Les électeurs ayant été ensuite appelés à choisir les membres de la première législature, Destouvelles sollicita de l'arrondissement de Maestricht le mandat de représentant ; il rencontra l'opposition ,d'une partie du clergé et ne fut élu qu'au scrutin de ballottage. La chambre, cependant, fidèle aux traditions du Congrès, l'éleva au poste de premier vice-président. Destouvelles se signala par son énergique opposition au traité dit des vingt-quatre articles qui, venant après les désastres de la campagne du mois d'août 1831, modifiait considérablement les préliminaires du mois de juin.

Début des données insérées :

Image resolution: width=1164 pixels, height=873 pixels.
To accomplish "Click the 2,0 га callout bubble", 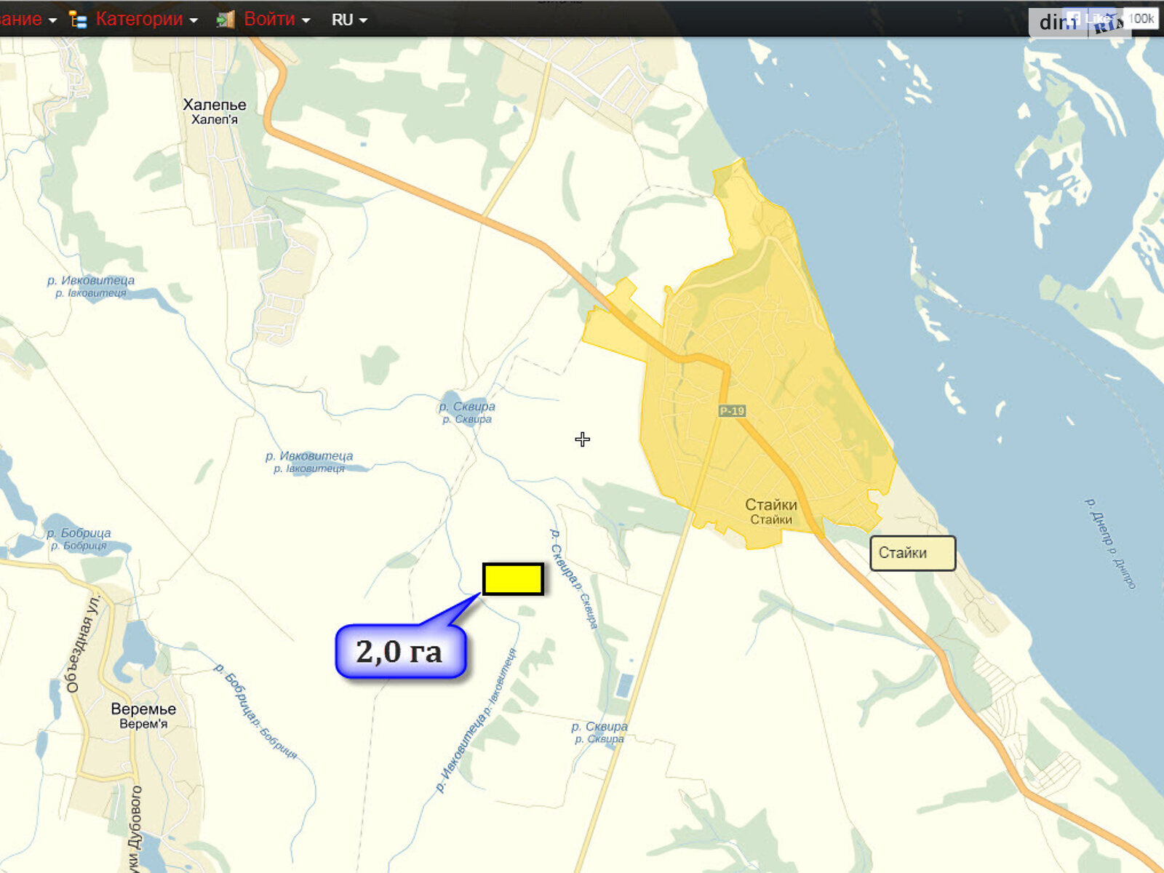I will click(x=400, y=651).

Au mois d'octobre 1832, Destouvelles échangea, son mandat législatif contre un siège à la cour de cassation ; ce fut dans cette haute magistrature que s'écoulèrent paisiblement les dix dernières années de sa vie. Un de ses collègues nous apprend que dans ces nouvelles fonctions, Destouvelles apportait un excellent jugement mûri par une longue expérience, et il ajoute que ses arrêts attestaient des vues claires et précises, un esprit logique et une rédaction correcte. Le roi avait beaucoup de confiance en Destouvelles, et, dans des conjonctures difficiles, il aimait à connaître son avis et à s'entretenir avec lui. Il le nomma successivement chevalier et officier de son ordre. M. le procureur général Leclercq l'a dit dans une circonstance solennelle : « Destouvelles est un exemple de ce que peut une bonne éducation classique jointe à la ferme résolution de se faire une position dans le monde par le travail, l'instruction et une conduite honorable. » La sollicitude de sa fille unique sut adoucir ses derniers moments, et la fin de cette existence laborieuse fut celle d'un honnête homme et d'un chrétien.